- Born: c. 1955 Liberia
- Died: June 3, 2024 (aged 68–69) Accra, Ghana
- Occupations: Economist, central bank official
- Known for: Deputy Governor of the Central Bank of Liberia
- Parent: Ellen Johnson Sirleaf

= Charles Sirleaf =

Liberian economist and central bank official (c.1955–2024)

Charles E. Sirleaf (c. 1955 – 3 June 2024) was a Liberian economist and senior public finance official who served as Deputy Governor for Operations of the Central Bank of Liberia (CBL) and briefly as acting governor. He was one of the sons of former Liberian president Ellen Johnson Sirleaf.

==Early life==
Sirleaf was born in Liberia in the mid-1950s and was one of the children of Ellen Johnson Sirleaf, who served as President of Liberia from 2006 to 2018.

==Career==
Sirleaf spent much of his professional life in Liberia's financial sector. He joined the Central Bank of Liberia (CBL) and rose through leadership positions over several administrations. He served as Deputy Governor for Operations, with oversight responsibilities for banking supervision, payment systems, and internal operations.

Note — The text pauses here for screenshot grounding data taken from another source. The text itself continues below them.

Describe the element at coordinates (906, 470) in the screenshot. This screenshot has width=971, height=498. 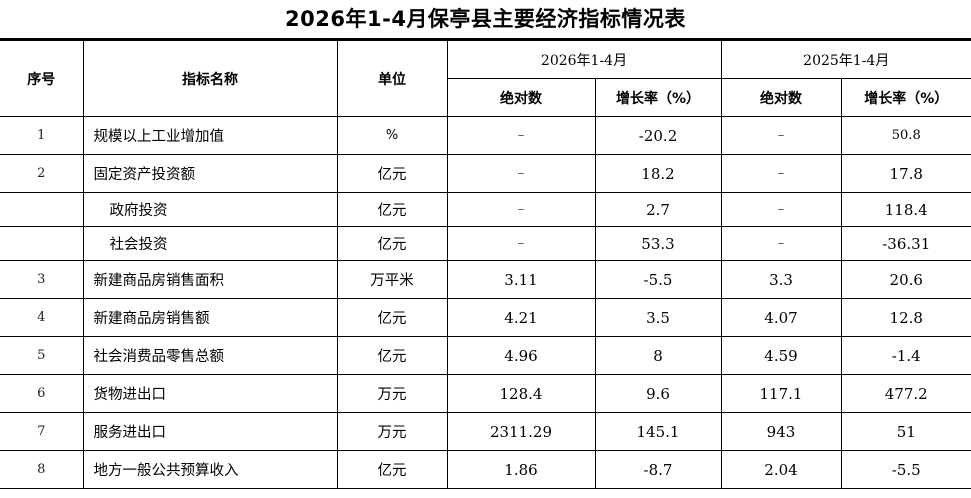
I see `row-prev-growth: -5.5` at that location.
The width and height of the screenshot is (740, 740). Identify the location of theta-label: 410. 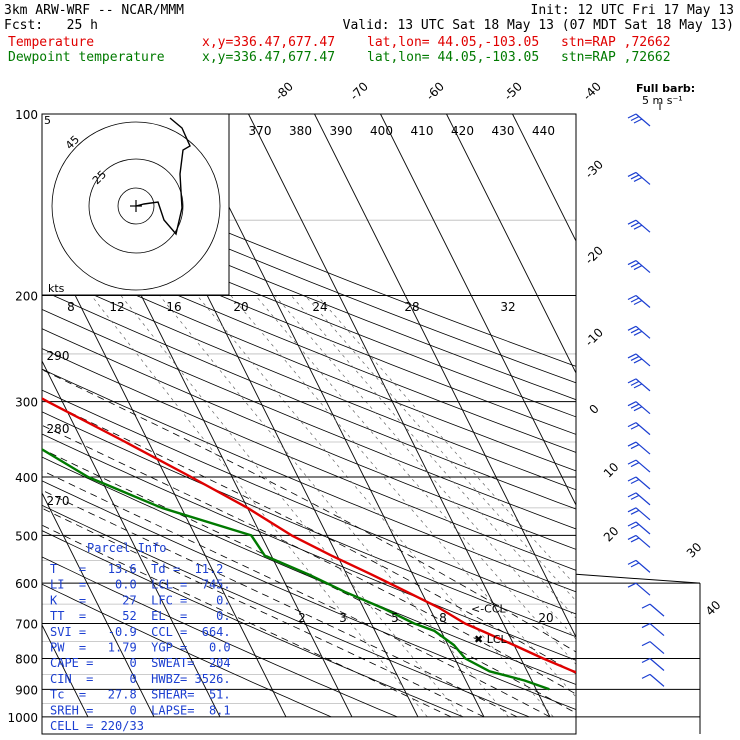
(422, 131).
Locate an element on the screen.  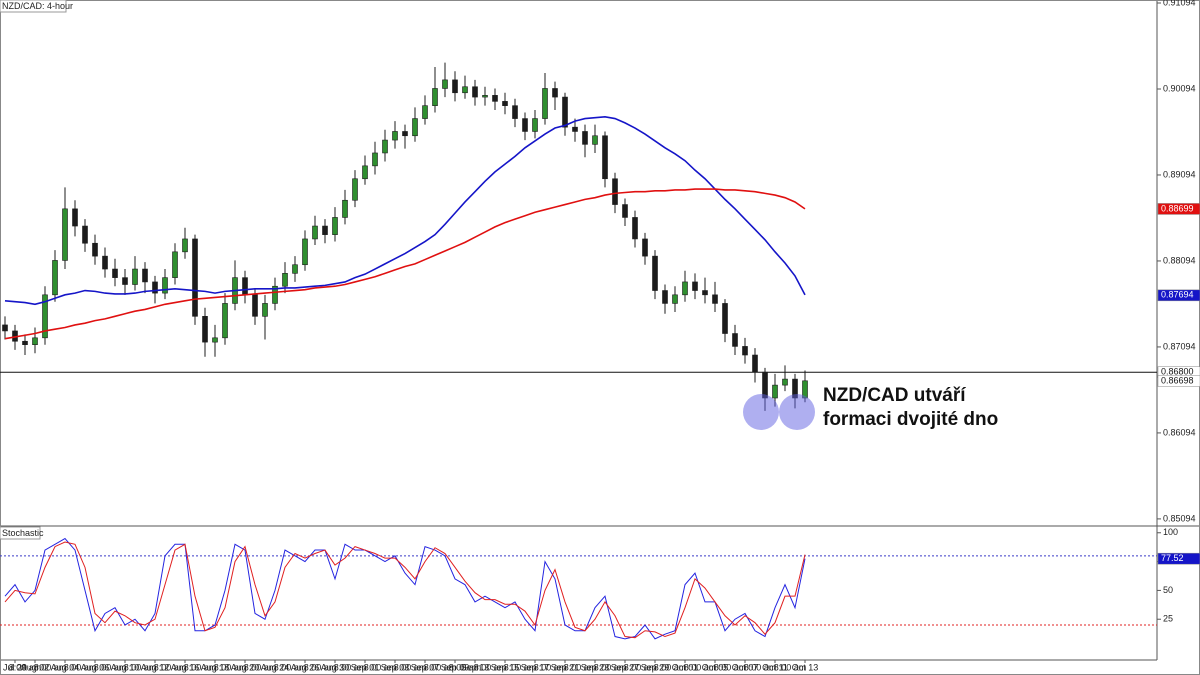
x-tick-label: Aug 04 is located at coordinates (66, 667).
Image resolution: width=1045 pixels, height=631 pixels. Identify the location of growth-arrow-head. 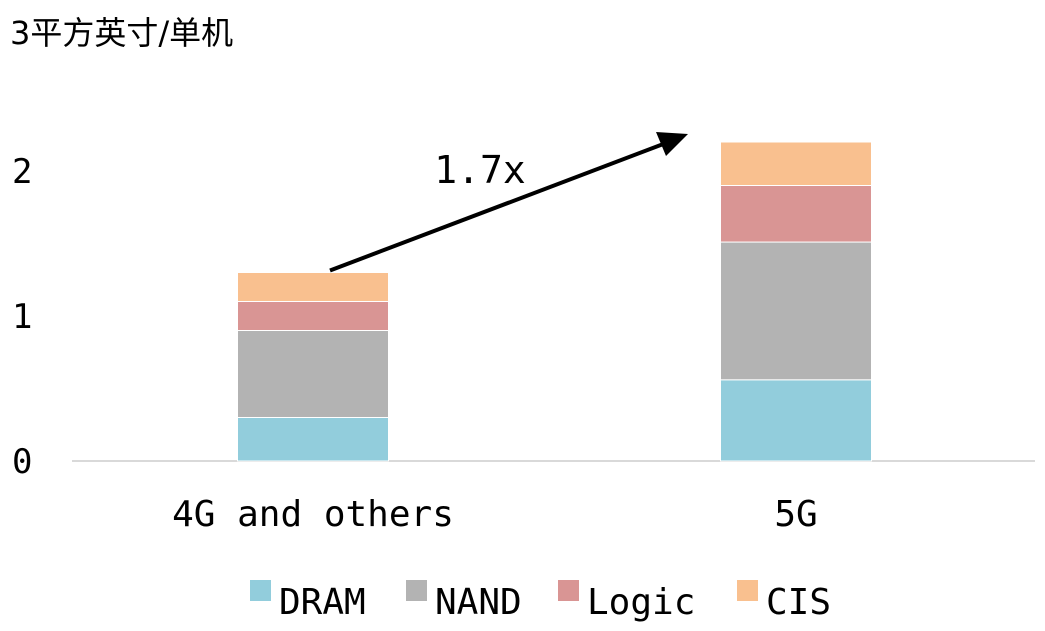
(672, 144).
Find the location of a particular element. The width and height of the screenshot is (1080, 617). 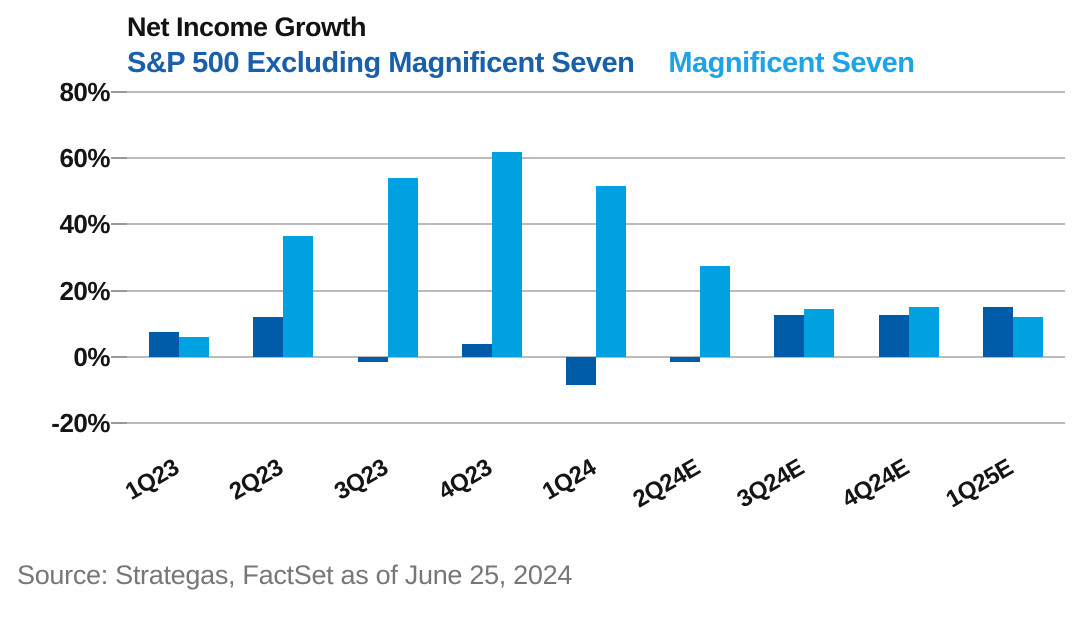

bar-mag7-1Q24 is located at coordinates (611, 272).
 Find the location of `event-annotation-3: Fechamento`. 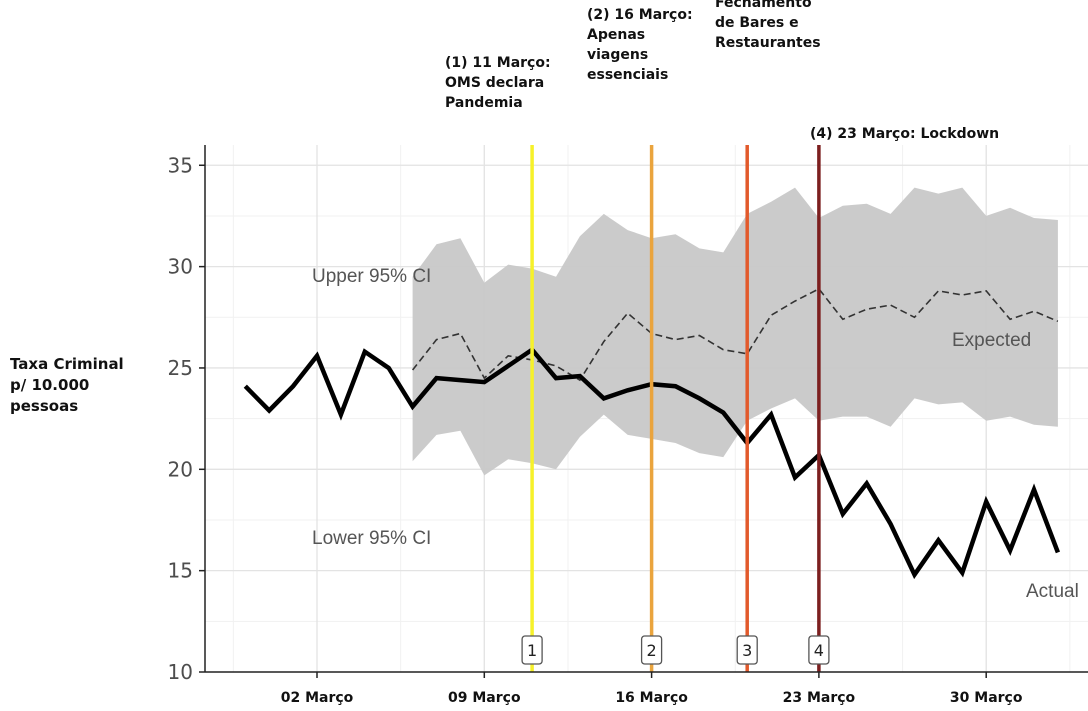

event-annotation-3: Fechamento is located at coordinates (764, 6).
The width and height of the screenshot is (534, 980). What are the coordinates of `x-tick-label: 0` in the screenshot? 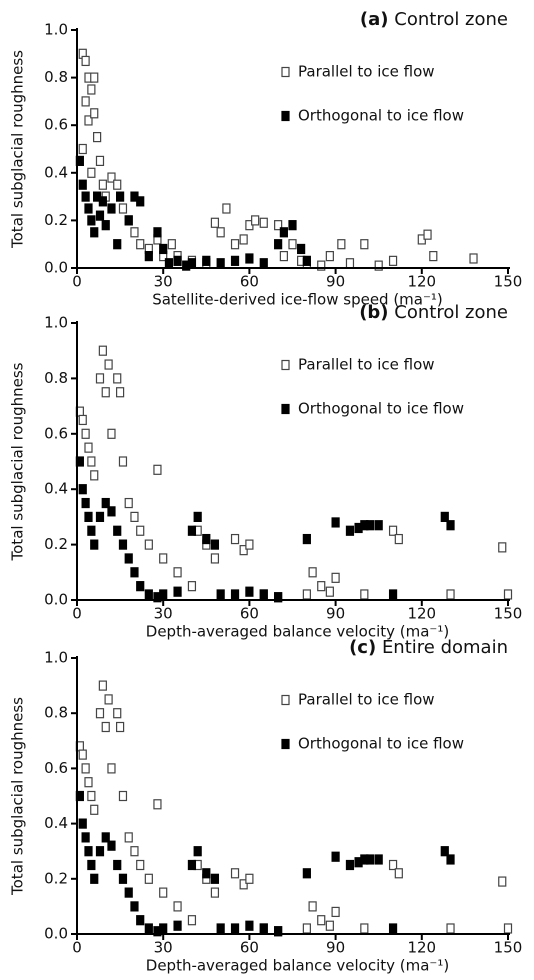 It's located at (77, 282).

In 2016, Sirleaf was appointed by the CBL board as Acting Governor following the resignation of Governor Joseph Mills Jones.

According to the Central Bank of Liberia, he served within the institution for more than 15 years and previously held positions including Manager of the Debt Management Unit and Director of Finance.

===Legal proceedings===
In March 2019, Sirleaf was formally charged in connection with an investigation into the alleged unauthorized overprinting of Liberian dollar banknotes while he was a senior official at the Central Bank.

A year later in May 2020, a Liberian court dismissed the charges against Sirleaf and several other former Central Bank officials after prosecutors withdrew the indictment.

==Death==
Charles Sirleaf died on June 3, 2024, in Accra, Ghana, following a brief illness. He was 68 years old.